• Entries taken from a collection

+===+

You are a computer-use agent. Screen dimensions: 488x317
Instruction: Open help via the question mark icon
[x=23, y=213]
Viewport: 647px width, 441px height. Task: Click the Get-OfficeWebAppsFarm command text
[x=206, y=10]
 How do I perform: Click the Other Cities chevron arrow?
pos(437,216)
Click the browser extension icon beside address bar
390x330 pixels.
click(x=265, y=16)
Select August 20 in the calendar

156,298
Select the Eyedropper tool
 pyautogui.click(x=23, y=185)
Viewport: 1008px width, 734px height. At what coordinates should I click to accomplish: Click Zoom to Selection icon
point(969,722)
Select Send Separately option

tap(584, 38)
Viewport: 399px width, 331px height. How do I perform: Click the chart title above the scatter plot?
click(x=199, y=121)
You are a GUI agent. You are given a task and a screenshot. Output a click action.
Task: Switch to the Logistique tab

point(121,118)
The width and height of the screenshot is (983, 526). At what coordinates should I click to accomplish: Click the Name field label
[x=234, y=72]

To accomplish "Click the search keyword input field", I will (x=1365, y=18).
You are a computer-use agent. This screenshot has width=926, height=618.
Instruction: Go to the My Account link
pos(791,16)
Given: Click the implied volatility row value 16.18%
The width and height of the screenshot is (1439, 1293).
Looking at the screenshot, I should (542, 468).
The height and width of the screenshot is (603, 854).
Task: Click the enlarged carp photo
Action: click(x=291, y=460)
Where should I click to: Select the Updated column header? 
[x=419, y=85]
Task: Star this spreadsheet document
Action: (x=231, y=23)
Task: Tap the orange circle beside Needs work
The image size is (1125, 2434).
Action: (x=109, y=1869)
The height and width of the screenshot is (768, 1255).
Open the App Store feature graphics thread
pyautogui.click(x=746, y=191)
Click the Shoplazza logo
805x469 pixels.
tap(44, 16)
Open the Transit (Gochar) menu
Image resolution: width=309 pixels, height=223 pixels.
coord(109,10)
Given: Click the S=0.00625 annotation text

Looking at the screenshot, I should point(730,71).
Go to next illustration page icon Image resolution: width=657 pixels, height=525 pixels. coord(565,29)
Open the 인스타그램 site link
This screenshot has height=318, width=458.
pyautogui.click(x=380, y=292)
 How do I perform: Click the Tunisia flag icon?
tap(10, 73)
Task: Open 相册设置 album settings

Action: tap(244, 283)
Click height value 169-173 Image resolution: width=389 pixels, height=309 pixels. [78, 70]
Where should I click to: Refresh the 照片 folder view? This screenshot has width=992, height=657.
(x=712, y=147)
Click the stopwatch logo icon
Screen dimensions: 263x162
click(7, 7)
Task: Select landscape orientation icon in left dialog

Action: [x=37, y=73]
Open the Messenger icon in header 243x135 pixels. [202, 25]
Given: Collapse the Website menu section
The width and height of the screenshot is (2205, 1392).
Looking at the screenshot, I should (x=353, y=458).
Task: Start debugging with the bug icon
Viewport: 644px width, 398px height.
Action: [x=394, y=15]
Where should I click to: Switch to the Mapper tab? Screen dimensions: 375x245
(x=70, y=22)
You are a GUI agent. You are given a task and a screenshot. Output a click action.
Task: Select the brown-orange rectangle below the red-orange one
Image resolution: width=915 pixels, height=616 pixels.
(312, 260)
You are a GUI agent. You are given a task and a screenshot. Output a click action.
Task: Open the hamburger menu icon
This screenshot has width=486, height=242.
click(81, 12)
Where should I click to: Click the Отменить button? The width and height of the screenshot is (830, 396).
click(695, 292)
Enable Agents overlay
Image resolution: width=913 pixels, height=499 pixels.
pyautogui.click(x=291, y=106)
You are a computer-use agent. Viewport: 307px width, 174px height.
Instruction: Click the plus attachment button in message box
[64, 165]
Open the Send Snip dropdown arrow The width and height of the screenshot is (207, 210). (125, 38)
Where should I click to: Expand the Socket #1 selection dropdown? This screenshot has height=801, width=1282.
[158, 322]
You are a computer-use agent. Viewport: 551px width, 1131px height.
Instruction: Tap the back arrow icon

+===+

• Exercise instructions
Tell how many lines in the data above hold "beside". Nothing but the number.

• Solved exercise
2